The best prospects for a sane and sustainable long-term relationship between the West and Russia may, however, involve less coaxing and more of a velvet-fist approach. 'We are pleased to help you where we can. But if you start throwing your weight around in your former empire, then woe betide you.' A policy of just such toughness is in the making in Bonn, of all places. Germany, more than any other European country, was obsessed with giving cash, cash, and more cash, to keep Gorbachev's Soviet Union together, and, later, to prop up Yeltsin. Partly, this was a mixture of continued guilt (because of the Second World War) and gratitude (because of the Kremlin's assent to German unity). It also reflected acute German fears of instability, close to Germany's own borders. Even now, the almost-intimate relationship continues. When President Yeltsin visited Chancellor Kohl in Germany last month, there were hugs and smiles galore, with Germany apparently keen to be Russia's main partner in Europe.

One sign of the future direction of German foreign policy may, however, not just be the Kohl-Yeltsin camaraderie, but a discussion paper prepared recently by Karl Lamers, foreign affairs spokesman of the ruling Christian Democrats. The paper contains a much blunter message than the cute after-dinner speeches in Bonn. 'Where necessary, the West must be ready to show Russia the borders,' says Mr Lamers. 'We want Russia to be rooted in Europe, and we want to offer it a place which corresponds to its greatness. But belonging to the new Europe means definitively giving up any dominant role, and any claims to special rights, with regards to its neighbours.'

This is blunter than the tone heard in London, until now. Mr Hurd rightly quotes the phrase about Britain's shattered dreams - 'lost an empire, and hasn't found a role' - with reference to Russia. But London has still seemed to half-believe that the traditional Great Powers club should be maintained, and that Russia should not be pressed too hard.

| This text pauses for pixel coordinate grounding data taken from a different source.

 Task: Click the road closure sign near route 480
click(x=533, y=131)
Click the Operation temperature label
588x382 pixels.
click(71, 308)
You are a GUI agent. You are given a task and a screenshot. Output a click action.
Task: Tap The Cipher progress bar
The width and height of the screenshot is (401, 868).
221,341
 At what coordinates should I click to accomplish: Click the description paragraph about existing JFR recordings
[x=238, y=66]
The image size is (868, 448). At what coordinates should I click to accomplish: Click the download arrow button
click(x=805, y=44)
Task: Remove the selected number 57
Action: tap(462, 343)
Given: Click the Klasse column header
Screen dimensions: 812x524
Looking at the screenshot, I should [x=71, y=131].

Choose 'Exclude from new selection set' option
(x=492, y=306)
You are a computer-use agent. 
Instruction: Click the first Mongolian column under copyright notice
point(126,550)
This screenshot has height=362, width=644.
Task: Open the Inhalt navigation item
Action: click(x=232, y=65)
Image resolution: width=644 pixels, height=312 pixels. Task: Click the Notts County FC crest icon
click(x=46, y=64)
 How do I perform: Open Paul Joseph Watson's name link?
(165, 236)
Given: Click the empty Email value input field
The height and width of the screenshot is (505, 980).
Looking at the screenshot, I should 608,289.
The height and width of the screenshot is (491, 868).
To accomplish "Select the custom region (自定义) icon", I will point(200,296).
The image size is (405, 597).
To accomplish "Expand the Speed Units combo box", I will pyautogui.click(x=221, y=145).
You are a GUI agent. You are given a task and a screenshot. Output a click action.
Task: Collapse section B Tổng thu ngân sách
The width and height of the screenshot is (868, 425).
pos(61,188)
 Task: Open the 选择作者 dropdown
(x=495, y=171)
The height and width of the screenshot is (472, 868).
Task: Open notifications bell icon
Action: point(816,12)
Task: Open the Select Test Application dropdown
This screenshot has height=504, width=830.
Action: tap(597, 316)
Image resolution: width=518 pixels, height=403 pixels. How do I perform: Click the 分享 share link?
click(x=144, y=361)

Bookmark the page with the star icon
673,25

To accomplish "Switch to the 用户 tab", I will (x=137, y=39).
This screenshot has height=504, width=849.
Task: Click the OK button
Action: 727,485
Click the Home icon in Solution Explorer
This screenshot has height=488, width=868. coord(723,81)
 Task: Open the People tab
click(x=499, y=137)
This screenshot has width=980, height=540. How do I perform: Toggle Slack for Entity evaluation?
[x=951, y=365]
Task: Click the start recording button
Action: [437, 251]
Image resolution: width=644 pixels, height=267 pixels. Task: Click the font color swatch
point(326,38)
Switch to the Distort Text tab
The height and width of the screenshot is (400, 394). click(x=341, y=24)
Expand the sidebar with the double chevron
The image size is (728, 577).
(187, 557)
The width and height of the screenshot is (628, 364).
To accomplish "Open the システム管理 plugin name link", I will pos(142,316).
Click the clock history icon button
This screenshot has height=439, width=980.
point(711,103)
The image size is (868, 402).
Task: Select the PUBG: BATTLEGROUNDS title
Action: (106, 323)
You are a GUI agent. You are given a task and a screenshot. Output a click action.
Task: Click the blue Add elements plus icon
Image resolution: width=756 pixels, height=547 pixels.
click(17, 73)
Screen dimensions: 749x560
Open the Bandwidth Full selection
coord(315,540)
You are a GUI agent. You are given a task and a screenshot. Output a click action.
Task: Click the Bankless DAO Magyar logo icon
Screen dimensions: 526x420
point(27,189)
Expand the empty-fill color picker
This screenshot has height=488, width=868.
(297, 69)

Germany, by contrast, after emerging half a century ago from a regime of evil, is now a country whose policies are driven by a belief in morality. Mr Lamers applies to Russia the absolutism that Germany has applied to itself in past decades. Germany's defeat in 1945 is now seen by Germans as the cornerstone of their democratic and prosperous society today. Mr Lamers insists: 'Only when the majority of Russians recognise, with satisfaction, that there is a greater value in achieving good living conditions and stability than in striving for purported greatness - only then will Russia and the Russian people have found their identity. For the West and Russia's neighbours to accompany Russia along this road is in the interests of Russia itself.' There is no mistaking the echoes of what Germany itself went through.

In conversation this week, Mr Lamers acknowledged that Germany's own experience - when it was forced to confront and take responsibility for its totalitarian past - was an important influence, when he set out his proposals for helping Russia to gain political health. 'Our (German) advantage was our defeat - and that is enormously important. That's the background. Otherwise I wouldn't have formulated it like that.'

Next week, Germany takes over the presidency of the European Union. It is far from certain that the Lamers line will become the new gospel according to Bonn - though it is interesting to note that leading Social Democrats have privately welcomed the thrust of Mr Lamers' ideas. It is equally unclear whether this implicit toughness will be accepted elsewhere in Europe. It would, however, be dangerous to write off the proposals because of an alleged lack of 'pragmatism', as Britain's grandees may be inclined to do ('Trouble with Lamers is, he fails to take into account the fact that Andrei is very worried about the hardline backlash, if we push him and Yeltsin too far . . . .').

On every important issue in Russia and Eastern Europe in recent years, the self-proclaimed 'pragmatists' in the corridors of power have been wrong. 'Pragmatism' has become a synonym for 'dogmatism and myopia', allowing conflicts to be even worse than they would otherwise have been. It is a lesson that finally needs to be understood throughout Europe.